Narrator (Ricky Jay)

This happens.  This is something that happens.

Stanley Spector (Jeremy Blackman)

Surprisingly, the movies of 1999 weren’t extraordinarily apocalyptic.  (In subtext, maybe, but not overtly.)  There was the Biblical Schwarzenegger vehicle End Of Days, and The Matrix briefly flashed-back to its Robot Armageddon.  But after years of Independence Days and Deep Impacts, Hollywood was pretty much burned out on catastrophe as the millennium turned.

Not PT Anderson, though.  Magnolia is no asteroid blockbuster, but it does boast Anderson playing God with Old Testament audacity, raining down his Frogpocalypse (Afrogalypse?) to punish the sinners and redeem the saints.  And considering how much time Magnolia spends masturbating with coke sprinkled on its dick-tip, it’s not nearly the fiasco-tastic ego-trip it could’ve been.  Like, do we really need a 5-minute intro showing us three eerie coincidences from real life (Spoiler: they’re not really from real life) in order to suspend our disbelief about the eerie coincidences during the remaining three hours?  No, we absolutely don’t- especially if we’re still on board once the frogs start falling- but it’s an engrossing sequence anyway.

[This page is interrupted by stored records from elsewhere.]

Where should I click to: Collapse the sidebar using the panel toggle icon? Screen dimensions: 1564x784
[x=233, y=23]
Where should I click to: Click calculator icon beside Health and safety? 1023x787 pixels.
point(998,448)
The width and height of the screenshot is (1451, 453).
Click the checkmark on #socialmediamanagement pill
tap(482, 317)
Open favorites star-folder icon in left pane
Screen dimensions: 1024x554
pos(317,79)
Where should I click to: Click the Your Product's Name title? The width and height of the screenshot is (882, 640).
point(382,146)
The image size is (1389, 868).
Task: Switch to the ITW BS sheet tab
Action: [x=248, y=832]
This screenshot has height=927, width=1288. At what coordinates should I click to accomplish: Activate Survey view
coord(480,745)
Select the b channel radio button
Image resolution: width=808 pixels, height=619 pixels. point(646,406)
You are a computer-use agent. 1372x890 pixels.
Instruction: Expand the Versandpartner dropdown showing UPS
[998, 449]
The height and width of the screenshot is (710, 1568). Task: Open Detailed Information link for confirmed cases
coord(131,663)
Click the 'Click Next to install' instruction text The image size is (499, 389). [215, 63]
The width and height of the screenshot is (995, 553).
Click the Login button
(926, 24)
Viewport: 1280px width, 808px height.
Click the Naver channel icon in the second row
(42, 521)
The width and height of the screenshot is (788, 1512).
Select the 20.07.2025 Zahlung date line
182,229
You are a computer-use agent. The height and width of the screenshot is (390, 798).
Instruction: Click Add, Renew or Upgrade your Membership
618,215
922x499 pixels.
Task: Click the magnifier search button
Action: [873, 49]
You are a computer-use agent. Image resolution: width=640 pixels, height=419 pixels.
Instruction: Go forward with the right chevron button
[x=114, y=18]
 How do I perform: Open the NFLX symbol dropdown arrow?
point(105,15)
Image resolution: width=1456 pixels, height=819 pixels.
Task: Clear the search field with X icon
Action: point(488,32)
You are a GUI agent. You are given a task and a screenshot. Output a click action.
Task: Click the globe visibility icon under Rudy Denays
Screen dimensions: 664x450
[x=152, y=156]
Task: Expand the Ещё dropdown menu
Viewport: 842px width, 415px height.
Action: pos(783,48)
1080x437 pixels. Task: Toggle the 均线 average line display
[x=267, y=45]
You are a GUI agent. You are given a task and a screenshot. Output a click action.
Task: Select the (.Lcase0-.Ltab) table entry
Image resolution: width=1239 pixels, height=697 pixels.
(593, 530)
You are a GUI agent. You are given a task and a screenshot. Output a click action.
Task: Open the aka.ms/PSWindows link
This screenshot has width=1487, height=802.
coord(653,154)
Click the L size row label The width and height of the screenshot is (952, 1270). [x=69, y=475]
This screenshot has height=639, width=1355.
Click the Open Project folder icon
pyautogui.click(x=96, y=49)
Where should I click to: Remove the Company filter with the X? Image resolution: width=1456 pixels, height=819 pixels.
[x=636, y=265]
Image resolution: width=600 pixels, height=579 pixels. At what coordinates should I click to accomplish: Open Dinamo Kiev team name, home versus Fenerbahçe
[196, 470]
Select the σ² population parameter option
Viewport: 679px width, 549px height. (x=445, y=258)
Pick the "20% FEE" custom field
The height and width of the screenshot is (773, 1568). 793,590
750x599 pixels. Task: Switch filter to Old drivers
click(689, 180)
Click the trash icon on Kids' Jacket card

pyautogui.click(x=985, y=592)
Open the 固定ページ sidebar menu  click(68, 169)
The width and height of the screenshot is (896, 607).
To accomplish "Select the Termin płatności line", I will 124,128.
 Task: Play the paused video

Do we also need two old men (Jason Robards, Philip Baker Hall) who worked in TV, cheated on their wives, traumatized their children, and are now dying of cancer?  It’s a little, as they say on Project Runway, “matchy-matchy.”  Anderson could’ve combined both characters and we’d still get the message loud and clear: They fuck you up, your mum and dad.  But Robards and Hall are both great as usual, so who’s to complain if they get to toss out a little award bait?

Of course if I had to choose just one, I’d give Robards all the dying asshole scenes.  The fact that he’s actually dying (really, in real life) injects an uncanny energy into the film.  Like a dying man, Magnolia is terrified and fearless, infected with frighteningly bold vulnerability.  How else could it pull off an Aimee Mann sing-along from right outta nowhere?